Customization

Most of Miles’s behavior can be replaced with user-supplied Python by passing a --*-path flag. This page lists every such hook, the function signature it expects, and the default it replaces.

At a glance

Stage	Flag	Replaces
Rollout	`--rollout-function-path`	The whole rollout loop
	`--custom-generate-function-path`	A single sample’s generation
	`--data-source-path`	How prompts are loaded
	`--eval-function-path`	The eval rollout
Reward	`--custom-rm-path`	Reward computation
	`--custom-reward-post-process-path`	Reward normalization
Filtering	`--dynamic-sampling-filter-path`	Per-group filter (DAPO)
	`--buffer-filter-path`	Buffer dequeue filter
	`--rollout-sample-filter-path`	Per-sample loss filter
	`--rollout-all-samples-process-path`	Inspect all samples post-rollout
	`--rollout-data-postprocess-path`	Mutate samples post-logprob
Training	`--custom-loss-function-path`	The loss formula
	`--custom-tis-function-path`	Importance sampling correction
	`--custom-pg-loss-reducer-function-path`	Loss reduction (Dr.GRPO)
	`--custom-convert-samples-to-train-data-path`	Sample to tensor batch
Megatron hooks	`--custom-megatron-init-path`	After Megatron init
	`--custom-megatron-before-log-prob-hook-path`	Before logprob compute
	`--custom-megatron-before-train-step-hook-path`	Before each train step
Logging	`--custom-rollout-log-function-path`	Train-rollout logging
	`--custom-eval-rollout-log-function-path`	Eval-rollout logging
Routing	`--miles-router-middleware-paths`	Router middleware
Model	`--custom-model-provider-path`	Megatron model factory

Rollout

`--rollout-function-path`

Replace the entire rollout function. Use this only for fundamentally different flows such as multi-agent co-evolution.

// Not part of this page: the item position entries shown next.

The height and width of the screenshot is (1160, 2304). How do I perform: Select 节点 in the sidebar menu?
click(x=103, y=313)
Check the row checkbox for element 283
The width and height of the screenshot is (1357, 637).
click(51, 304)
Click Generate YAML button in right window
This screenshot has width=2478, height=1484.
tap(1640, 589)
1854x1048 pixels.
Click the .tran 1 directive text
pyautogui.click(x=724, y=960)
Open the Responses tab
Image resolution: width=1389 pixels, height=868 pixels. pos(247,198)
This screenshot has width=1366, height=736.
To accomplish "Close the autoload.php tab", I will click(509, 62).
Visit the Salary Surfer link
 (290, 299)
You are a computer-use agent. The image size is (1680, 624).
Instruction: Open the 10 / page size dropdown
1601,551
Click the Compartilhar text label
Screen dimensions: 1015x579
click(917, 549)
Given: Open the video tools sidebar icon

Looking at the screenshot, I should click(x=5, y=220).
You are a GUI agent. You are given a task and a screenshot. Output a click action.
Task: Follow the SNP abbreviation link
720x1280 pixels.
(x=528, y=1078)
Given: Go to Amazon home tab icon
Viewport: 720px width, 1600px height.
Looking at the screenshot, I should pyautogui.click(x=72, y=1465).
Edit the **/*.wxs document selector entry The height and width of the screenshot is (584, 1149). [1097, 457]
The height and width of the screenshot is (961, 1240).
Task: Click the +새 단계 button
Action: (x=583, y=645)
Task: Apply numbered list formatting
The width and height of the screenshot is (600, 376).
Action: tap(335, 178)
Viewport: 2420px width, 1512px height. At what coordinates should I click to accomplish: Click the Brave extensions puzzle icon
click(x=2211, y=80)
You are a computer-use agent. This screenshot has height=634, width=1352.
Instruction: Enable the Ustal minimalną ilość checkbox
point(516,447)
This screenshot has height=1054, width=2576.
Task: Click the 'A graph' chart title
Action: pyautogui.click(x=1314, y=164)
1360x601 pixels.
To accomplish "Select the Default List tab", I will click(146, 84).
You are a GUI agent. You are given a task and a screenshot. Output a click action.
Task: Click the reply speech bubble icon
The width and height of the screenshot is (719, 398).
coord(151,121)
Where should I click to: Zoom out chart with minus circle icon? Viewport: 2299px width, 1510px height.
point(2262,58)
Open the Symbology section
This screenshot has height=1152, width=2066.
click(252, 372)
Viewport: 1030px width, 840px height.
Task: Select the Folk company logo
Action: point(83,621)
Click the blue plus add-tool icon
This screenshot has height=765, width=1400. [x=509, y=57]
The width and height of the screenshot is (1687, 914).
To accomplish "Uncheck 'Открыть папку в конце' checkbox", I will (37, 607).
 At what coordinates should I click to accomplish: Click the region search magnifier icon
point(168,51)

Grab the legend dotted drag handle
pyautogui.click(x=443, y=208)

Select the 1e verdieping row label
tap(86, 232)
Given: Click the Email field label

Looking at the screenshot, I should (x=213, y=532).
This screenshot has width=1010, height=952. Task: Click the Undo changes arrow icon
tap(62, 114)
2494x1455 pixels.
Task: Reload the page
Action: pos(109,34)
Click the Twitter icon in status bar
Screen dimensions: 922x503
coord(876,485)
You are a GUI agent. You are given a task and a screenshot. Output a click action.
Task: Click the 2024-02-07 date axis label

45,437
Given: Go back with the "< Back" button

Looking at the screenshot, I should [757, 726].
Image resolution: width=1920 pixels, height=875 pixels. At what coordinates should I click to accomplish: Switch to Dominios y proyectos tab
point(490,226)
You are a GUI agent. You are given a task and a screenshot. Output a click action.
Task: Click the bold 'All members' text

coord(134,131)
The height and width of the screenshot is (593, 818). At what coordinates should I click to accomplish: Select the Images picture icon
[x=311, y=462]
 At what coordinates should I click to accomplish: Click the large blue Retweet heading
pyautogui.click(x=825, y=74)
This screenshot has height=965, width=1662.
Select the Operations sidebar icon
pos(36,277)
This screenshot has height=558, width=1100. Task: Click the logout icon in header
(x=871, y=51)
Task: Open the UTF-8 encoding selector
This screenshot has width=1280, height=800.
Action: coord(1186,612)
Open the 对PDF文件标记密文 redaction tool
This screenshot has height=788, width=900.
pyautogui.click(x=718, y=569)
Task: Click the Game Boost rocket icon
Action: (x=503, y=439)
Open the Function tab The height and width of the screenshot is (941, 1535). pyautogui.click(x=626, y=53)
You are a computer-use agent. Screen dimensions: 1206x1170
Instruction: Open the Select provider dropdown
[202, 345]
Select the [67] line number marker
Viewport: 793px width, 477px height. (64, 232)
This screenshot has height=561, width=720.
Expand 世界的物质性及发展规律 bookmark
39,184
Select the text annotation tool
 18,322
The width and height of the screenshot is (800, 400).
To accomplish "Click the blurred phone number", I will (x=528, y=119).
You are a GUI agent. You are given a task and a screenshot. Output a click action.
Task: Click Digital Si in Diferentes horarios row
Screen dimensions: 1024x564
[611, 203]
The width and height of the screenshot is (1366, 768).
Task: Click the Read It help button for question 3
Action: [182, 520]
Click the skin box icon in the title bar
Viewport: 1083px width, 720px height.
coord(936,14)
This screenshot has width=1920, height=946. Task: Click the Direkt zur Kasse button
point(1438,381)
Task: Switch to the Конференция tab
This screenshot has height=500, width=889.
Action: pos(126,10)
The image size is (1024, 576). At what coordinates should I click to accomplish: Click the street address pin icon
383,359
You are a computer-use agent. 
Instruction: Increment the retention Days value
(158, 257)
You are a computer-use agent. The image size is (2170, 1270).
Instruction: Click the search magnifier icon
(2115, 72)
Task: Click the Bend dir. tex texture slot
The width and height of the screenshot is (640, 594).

def generate_rollout(args, rollout_id, data_source, evaluation=False) \
        -> RolloutFnTrainOutput | RolloutFnEvalOutput:
    ...

Default: miles.rollout.sglang_rollout.generate_rollout, or miles.rollout.inference_rollout.inference_rollout_common.InferenceRolloutFn when enable_experimental_rollout_refactor() is on. Reference: examples/multi_agent/rollout_with_multi_agents.py.

`--custom-generate-function-path`

Replace just the generation step inside the default rollout. Most tool-use, RAG, and multi-turn workflows live here.

async def custom_generate(args, sample: Sample, sampling_params: dict) -> Sample:
    ...

Reference: examples/search-r1/generate_with_search.py.

`--data-source-path`

class CustomDataSource(DataSource):
    def get_samples(self, num_samples) -> list[list[Sample]]: ...
    def add_samples(self, samples) -> None: ...
    def save(self, rollout_id) -> None: ...
    def load(self, rollout_id=None) -> None: ...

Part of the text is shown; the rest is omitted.